WebKit Zero-Day Vulnerabilities Prompt iOS 17.1.2, iPadOS 17.1.2, macOS 14.1.2, and Safari 17.1.2

ace · December 1, 2023, 10:54pm

Originally published at: WebKit Zero-Day Vulnerabilities Prompt iOS 17.1.2, iPadOS 17.1.2, macOS 14.1.2, and Safari 17.1.2 - TidBITS

Apple has released updates to iOS, iPadOS, macOS, and Safari to block a pair of WebKit vulnerabilities that have been exploited in the wild.
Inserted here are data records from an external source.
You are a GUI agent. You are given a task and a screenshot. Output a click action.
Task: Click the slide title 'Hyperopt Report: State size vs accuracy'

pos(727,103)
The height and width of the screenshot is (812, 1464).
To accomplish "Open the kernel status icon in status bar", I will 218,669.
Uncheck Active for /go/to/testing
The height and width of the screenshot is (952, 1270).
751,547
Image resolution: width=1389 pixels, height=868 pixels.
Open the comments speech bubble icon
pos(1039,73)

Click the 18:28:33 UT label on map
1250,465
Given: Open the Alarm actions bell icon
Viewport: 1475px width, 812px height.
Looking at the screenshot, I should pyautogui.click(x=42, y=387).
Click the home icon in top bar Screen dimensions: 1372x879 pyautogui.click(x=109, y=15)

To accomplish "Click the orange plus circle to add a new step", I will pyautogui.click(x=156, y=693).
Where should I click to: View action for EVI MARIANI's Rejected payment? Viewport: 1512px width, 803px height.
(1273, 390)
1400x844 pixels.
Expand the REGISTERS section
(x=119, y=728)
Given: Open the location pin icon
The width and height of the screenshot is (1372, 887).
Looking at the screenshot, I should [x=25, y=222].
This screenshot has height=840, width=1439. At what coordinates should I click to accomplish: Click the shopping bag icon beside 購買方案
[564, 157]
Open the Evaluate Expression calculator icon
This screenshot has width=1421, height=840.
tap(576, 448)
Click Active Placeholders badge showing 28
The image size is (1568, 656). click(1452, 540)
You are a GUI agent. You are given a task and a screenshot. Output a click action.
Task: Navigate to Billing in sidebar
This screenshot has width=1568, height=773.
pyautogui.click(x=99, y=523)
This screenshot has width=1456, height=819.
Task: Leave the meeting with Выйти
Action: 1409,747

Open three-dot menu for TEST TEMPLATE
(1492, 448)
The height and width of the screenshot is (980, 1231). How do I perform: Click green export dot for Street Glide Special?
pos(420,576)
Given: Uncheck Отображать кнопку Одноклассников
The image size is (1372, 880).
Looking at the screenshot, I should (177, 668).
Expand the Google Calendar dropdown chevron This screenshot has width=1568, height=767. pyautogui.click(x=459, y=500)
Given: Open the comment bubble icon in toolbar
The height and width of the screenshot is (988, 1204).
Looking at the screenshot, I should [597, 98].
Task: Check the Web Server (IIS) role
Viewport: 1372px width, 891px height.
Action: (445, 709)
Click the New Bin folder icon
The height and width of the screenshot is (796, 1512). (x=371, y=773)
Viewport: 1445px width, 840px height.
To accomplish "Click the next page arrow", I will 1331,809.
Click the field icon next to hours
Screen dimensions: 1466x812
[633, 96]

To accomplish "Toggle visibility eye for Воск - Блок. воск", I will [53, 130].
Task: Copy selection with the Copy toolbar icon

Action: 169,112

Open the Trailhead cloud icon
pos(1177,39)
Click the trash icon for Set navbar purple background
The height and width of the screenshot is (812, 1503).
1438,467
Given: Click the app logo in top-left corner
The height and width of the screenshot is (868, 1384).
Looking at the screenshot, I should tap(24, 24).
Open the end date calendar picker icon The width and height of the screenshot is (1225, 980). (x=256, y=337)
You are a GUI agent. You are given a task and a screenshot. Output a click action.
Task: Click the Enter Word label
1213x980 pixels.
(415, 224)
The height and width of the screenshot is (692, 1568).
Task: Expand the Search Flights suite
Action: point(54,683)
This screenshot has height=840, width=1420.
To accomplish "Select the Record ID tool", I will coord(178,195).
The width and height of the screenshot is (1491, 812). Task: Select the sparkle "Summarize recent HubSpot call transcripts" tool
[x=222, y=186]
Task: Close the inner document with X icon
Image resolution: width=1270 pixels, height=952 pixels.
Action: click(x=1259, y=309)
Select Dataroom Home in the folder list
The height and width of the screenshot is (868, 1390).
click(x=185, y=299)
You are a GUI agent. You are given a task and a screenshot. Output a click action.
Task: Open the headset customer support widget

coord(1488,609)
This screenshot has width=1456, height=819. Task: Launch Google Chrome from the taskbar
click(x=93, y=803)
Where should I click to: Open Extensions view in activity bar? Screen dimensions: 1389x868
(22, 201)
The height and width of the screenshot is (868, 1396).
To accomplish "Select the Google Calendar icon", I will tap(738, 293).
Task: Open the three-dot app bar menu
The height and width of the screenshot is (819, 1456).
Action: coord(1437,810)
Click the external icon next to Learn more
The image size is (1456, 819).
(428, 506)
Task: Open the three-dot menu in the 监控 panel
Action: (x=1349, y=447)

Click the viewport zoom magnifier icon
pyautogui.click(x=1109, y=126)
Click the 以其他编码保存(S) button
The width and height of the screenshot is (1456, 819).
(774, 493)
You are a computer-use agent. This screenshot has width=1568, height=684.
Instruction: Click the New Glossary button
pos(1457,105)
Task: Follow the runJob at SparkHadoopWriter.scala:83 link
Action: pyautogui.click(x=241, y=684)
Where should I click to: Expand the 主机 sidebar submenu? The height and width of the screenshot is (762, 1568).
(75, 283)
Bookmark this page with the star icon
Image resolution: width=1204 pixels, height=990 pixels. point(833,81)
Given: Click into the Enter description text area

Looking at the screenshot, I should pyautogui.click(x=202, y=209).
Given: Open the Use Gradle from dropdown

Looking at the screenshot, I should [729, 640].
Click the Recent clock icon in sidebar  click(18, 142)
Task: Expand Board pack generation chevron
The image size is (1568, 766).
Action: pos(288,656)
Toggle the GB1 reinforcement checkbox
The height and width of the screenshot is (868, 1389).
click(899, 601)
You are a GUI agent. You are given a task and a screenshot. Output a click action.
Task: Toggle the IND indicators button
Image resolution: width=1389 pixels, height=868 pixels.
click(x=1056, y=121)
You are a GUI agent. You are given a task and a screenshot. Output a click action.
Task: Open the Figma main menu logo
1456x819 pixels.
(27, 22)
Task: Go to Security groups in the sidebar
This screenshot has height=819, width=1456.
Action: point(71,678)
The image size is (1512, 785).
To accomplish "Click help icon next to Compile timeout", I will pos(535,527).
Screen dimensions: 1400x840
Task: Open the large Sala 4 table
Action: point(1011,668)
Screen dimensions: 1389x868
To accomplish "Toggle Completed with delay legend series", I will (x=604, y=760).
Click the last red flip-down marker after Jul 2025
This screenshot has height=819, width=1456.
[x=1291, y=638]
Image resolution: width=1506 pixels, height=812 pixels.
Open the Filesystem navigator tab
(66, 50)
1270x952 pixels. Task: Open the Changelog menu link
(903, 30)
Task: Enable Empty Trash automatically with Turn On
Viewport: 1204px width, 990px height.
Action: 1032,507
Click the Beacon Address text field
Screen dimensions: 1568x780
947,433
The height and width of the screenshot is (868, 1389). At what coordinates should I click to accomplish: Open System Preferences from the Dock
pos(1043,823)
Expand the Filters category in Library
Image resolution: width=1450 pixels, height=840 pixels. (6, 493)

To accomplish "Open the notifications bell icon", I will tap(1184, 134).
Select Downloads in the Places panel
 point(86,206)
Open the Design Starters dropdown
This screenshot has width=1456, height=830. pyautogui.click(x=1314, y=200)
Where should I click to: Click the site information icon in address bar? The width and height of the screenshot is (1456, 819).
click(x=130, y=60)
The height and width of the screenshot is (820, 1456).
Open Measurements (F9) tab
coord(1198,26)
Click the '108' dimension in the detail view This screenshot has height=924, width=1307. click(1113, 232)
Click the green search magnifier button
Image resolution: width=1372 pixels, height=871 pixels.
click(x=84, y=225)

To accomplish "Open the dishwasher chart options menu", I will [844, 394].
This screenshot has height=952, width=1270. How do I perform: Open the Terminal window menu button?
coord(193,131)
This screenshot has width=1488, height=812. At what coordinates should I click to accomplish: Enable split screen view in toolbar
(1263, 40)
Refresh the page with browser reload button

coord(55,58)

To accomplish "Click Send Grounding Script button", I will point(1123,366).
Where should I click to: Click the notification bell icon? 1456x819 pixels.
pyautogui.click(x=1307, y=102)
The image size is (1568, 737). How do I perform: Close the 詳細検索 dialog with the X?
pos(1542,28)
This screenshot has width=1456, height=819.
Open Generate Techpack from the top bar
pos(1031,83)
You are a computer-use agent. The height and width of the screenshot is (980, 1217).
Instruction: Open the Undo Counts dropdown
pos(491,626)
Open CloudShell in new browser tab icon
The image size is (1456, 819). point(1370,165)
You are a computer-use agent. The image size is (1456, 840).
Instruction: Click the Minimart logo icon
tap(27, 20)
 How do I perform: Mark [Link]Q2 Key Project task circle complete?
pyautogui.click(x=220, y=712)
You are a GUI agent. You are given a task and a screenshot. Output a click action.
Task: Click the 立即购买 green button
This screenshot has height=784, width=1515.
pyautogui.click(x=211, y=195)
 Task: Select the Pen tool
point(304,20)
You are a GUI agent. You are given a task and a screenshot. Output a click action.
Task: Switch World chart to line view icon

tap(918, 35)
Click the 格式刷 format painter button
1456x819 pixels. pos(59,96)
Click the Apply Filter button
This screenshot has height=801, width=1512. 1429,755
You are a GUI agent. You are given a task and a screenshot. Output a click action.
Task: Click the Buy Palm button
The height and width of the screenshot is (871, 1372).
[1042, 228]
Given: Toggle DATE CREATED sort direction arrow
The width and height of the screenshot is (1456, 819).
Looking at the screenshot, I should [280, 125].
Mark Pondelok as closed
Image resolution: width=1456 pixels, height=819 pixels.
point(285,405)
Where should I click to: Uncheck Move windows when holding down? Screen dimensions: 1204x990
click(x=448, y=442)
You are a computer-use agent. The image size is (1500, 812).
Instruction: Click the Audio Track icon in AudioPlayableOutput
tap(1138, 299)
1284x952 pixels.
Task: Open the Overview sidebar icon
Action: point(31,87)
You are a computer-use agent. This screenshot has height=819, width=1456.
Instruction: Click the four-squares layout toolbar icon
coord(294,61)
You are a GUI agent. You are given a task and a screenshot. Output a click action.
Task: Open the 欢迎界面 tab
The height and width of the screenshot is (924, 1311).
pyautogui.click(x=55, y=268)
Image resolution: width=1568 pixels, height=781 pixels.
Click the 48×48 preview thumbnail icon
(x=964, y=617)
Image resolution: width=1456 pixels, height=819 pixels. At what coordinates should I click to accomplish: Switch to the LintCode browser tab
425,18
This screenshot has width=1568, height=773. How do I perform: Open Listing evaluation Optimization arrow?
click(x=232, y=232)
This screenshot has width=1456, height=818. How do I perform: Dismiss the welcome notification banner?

Don’t panic, but update soon.

nello · December 2, 2023, 10:39am

From the article:

… I’m surprised Apple didn’t use its Rapid Security Response approach

Adam is in good company:

pmvtutor · December 2, 2023, 10:58pm

From original article:

In response to two zero-day vulnerabilities—those found in the wild—identified in WebKit by Clément Lecigne of Google’s Threat Analysis Group, Apple has released iOS 17.1.2 and iPadOS 17.1.2, macOS 14.1.2 Sonoma, and Safari 17.1.2 for macOS 12 Monterey and macOS 13 Ventura.

Please explain: How does updating Sonoma 14.1.2 affect Monterey 12.x or Ventura 13.x?

ddmiller · December 2, 2023, 11:15pm

Updating Safari is what protects Monterey and Ventura.

pmvtutor · December 2, 2023, 11:26pm

ok, thanks.

Simon · December 3, 2023, 4:06pm

What is this malarkey with having to authenticate iCloud in addition to regular authentication after installing the patch? Doesn’t happen on iOS. But happened already for the 2nd time on Sonoma.

ddmiller · December 3, 2023, 9:35pm

It must be something with your account / Mac, because I just installed the update and did not have to re-authenticate with my Apple ID. I was plagued by these on iOS, MacOS and iPadOS a few months ago, when it seemed to happen constantly - but not coinciding with any updates.

ehortop · December 5, 2023, 3:13am

I’m a bit perturbed by that bar chart… the Apple number should be part of the overall bar, not on top of it, which would make the chart both a bit greener and a bit less tall…

livfoss · December 5, 2023, 4:41pm

This may be a very foolish question, but could someone explain exactly what is meant by the term “Zero-Day”? Intuitively it appears to refer to an undetected vulnerability - but I’m not sure if that’s right.

ddmiller · December 5, 2023, 5:25pm

Zero-day means that an exploit is already detected being used “in the wild” when the exploit was revealed or detected. Some exploits are discovered but their use is not detected in the wild already.

Generally and especially with macOS, once a patch is delivered there will be people trying to reverse-engineer what was patched and reveal the exploit anyway, so I’d say once a patch is delivered, it’s going to be exploited very soon anyway.

Halfsmoke · December 5, 2023, 6:37pm

I’d just add that the term refers to the fact that there are zero days available to fix the vulnerability (compare to the Y2K problem, where the need to do something was known well in advance); some organizations or people already have fallen victim to the attack.

ace · December 5, 2023, 9:38pm

Doh! You’re absolutely right, and I’ve regenerated the chart. I spent some time trying to decide if the chart was useful at all, but it seemed to give a better sense of the data than just the numbers.

ehortop · December 5, 2023, 9:51pm

Thanks @ace, that makes my statistician brain quiver quite a bit less

livfoss · December 6, 2023, 4:27pm

Thanks to Doug Miller and Halfsmoke. At least I now know what people are talking about. I was a software engineer, but so long ago that the whole ‘exploit’ concept didn’t yet exist!

ace · December 11, 2023, 9:24pm

In the article, I wrote:

Apple says these vulnerabilities may have been exploited against versions of iOS and iPadOS before 16.7.1, suggesting that the current iOS 16.7.2 and iPadOS 16.7.2 aren’t vulnerable.

So much for that. iOS 16.73 and iPadOS 16.7.3 are now out with fixes for these WebKit vulnerabilities. Install them sooner rather than later.